__INPUT MATERIAL__.

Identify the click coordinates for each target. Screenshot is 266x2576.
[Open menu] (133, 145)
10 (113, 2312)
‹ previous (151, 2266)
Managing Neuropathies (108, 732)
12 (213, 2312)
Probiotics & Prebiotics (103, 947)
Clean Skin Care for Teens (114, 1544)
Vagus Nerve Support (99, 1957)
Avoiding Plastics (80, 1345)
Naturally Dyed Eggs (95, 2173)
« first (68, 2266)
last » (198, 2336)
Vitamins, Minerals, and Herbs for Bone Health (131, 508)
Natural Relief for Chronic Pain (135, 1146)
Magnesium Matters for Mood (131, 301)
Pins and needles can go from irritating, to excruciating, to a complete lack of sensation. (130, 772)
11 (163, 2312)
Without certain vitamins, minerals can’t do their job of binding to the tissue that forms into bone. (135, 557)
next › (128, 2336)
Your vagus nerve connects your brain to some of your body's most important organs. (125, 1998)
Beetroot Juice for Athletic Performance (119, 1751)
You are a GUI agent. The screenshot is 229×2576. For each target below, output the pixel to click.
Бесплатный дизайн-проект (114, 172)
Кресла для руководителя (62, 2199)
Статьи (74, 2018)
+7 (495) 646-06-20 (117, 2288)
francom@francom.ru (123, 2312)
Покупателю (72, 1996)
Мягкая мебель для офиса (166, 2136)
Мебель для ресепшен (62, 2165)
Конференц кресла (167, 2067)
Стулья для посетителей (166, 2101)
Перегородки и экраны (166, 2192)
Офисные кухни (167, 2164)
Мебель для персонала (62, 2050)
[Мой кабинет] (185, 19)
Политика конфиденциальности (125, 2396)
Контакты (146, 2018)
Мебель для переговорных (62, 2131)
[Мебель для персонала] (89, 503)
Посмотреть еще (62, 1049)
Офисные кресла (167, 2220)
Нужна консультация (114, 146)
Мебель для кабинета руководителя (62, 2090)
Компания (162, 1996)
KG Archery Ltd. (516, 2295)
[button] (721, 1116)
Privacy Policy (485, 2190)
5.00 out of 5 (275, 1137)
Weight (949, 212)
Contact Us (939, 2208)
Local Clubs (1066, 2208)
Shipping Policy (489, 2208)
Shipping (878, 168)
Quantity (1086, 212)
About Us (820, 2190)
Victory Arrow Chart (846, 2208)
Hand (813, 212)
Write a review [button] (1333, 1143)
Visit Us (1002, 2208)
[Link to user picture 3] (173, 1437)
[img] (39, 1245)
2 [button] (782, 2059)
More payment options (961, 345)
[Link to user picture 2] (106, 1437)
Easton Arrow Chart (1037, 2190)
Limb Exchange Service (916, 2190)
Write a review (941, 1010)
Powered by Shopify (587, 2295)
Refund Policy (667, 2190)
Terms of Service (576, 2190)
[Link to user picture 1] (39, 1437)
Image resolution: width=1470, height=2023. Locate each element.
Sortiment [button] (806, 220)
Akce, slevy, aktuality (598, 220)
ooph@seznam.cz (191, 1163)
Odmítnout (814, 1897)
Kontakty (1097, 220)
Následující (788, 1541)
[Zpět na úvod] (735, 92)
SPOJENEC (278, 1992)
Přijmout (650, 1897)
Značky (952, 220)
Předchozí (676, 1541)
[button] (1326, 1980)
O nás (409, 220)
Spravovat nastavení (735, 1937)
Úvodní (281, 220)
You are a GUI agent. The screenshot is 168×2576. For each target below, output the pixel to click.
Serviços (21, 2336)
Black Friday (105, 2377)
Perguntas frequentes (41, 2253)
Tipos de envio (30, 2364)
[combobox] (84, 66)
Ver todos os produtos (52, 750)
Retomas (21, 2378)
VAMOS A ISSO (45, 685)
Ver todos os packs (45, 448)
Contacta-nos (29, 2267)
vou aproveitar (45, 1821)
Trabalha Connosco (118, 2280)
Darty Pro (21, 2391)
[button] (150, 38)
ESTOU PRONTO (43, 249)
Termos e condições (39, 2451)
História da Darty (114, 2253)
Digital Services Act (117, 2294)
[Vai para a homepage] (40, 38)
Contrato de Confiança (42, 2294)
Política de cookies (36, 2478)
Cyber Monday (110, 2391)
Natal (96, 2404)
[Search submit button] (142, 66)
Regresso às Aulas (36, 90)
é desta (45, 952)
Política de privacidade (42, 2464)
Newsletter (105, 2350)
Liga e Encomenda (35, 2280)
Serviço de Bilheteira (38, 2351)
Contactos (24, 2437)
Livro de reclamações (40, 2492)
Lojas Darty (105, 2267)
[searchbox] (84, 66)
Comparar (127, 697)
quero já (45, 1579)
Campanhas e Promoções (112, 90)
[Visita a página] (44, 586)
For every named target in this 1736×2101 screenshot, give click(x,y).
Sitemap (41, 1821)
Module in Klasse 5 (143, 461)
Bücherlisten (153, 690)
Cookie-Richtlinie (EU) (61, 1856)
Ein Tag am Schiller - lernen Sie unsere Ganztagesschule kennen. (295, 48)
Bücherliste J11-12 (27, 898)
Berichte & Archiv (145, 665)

__WORK ITEM__. Output the records above in their entirety, exactly.

__RESPONSE__.
Identify the click coordinates for each target. Screenshot is 266x2576.
[Open menu] (133, 145)
10 (113, 2312)
‹ previous (151, 2266)
Managing Neuropathies (108, 732)
12 (213, 2312)
Probiotics & Prebiotics (103, 947)
Clean Skin Care for Teens (114, 1544)
Vagus Nerve Support (99, 1957)
Avoiding Plastics (80, 1345)
Naturally Dyed Eggs (95, 2173)
« first (68, 2266)
last » (198, 2336)
Vitamins, Minerals, and Herbs for Bone Health (131, 508)
Natural Relief for Chronic Pain (135, 1146)
Magnesium Matters for Mood (131, 301)
Pins and needles can go from irritating, to excruciating, to a complete lack of sensation. (130, 772)
11 (163, 2312)
Without certain vitamins, minerals can’t do their job of binding to the tissue that forms into bone. (135, 557)
next › (128, 2336)
Your vagus nerve connects your brain to some of your body's most important organs. (125, 1998)
Beetroot Juice for Athletic Performance (119, 1751)
You are a GUI agent. The screenshot is 229×2576. For each target below, output the pixel to click.
Бесплатный дизайн-проект (114, 172)
Кресла для руководителя (62, 2199)
Статьи (74, 2018)
+7 (495) 646-06-20 (117, 2288)
francom@francom.ru (123, 2312)
Покупателю (72, 1996)
Мягкая мебель для офиса (166, 2136)
Мебель для ресепшен (62, 2165)
Конференц кресла (167, 2067)
Стулья для посетителей (166, 2101)
Перегородки и экраны (166, 2192)
Офисные кухни (167, 2164)
Мебель для персонала (62, 2050)
[Мой кабинет] (185, 19)
Политика конфиденциальности (125, 2396)
Контакты (146, 2018)
Мебель для переговорных (62, 2131)
[Мебель для персонала] (89, 503)
Посмотреть еще (62, 1049)
Офисные кресла (167, 2220)
Нужна консультация (114, 146)
Мебель для кабинета руководителя (62, 2090)
Компания (162, 1996)
KG Archery Ltd. (516, 2295)
[button] (721, 1116)
Privacy Policy (485, 2190)
5.00 out of 5 (275, 1137)
Weight (949, 212)
Contact Us (939, 2208)
Local Clubs (1066, 2208)
Shipping Policy (489, 2208)
Shipping (878, 168)
Quantity (1086, 212)
About Us (820, 2190)
Victory Arrow Chart (846, 2208)
Hand (813, 212)
Write a review [button] (1333, 1143)
Visit Us (1002, 2208)
[Link to user picture 3] (173, 1437)
[img] (39, 1245)
2 [button] (782, 2059)
More payment options (961, 345)
[Link to user picture 2] (106, 1437)
Easton Arrow Chart (1037, 2190)
Limb Exchange Service (916, 2190)
Write a review (941, 1010)
Powered by Shopify (587, 2295)
Refund Policy (667, 2190)
Terms of Service (576, 2190)
[Link to user picture 1] (39, 1437)
Image resolution: width=1470, height=2023. Locate each element.
Sortiment [button] (806, 220)
Akce, slevy, aktuality (598, 220)
ooph@seznam.cz (191, 1163)
Odmítnout (814, 1897)
Kontakty (1097, 220)
Následující (788, 1541)
[Zpět na úvod] (735, 92)
SPOJENEC (278, 1992)
Přijmout (650, 1897)
Značky (952, 220)
Předchozí (676, 1541)
[button] (1326, 1980)
O nás (409, 220)
Spravovat nastavení (735, 1937)
Úvodní (281, 220)
You are a GUI agent. The screenshot is 168×2576. For each target below, output the pixel to click.
Serviços (21, 2336)
Black Friday (105, 2377)
Perguntas frequentes (41, 2253)
Tipos de envio (30, 2364)
[combobox] (84, 66)
Ver todos os produtos (52, 750)
Retomas (21, 2378)
VAMOS A ISSO (45, 685)
Ver todos os packs (45, 448)
Contacta-nos (29, 2267)
vou aproveitar (45, 1821)
Trabalha Connosco (118, 2280)
Darty Pro (21, 2391)
[button] (150, 38)
ESTOU PRONTO (43, 249)
Termos e condições (39, 2451)
História da Darty (114, 2253)
Digital Services Act (117, 2294)
[Vai para a homepage] (40, 38)
Contrato de Confiança (42, 2294)
Política de cookies (36, 2478)
Cyber Monday (110, 2391)
Natal (96, 2404)
[Search submit button] (142, 66)
Regresso às Aulas (36, 90)
é desta (45, 952)
Política de privacidade (42, 2464)
Newsletter (105, 2350)
Liga e Encomenda (35, 2280)
Serviço de Bilheteira (38, 2351)
Contactos (24, 2437)
Livro de reclamações (40, 2492)
Lojas Darty (105, 2267)
[searchbox] (84, 66)
Comparar (127, 697)
quero já (45, 1579)
Campanhas e Promoções (112, 90)
[Visita a página] (44, 586)
For every named target in this 1736×2101 screenshot, give click(x,y).
Sitemap (41, 1821)
Module in Klasse 5 (143, 461)
Bücherlisten (153, 690)
Cookie-Richtlinie (EU) (61, 1856)
Ein Tag am Schiller - lernen Sie unsere Ganztagesschule kennen. (295, 48)
Bücherliste J11-12 (27, 898)
Berichte & Archiv (145, 665)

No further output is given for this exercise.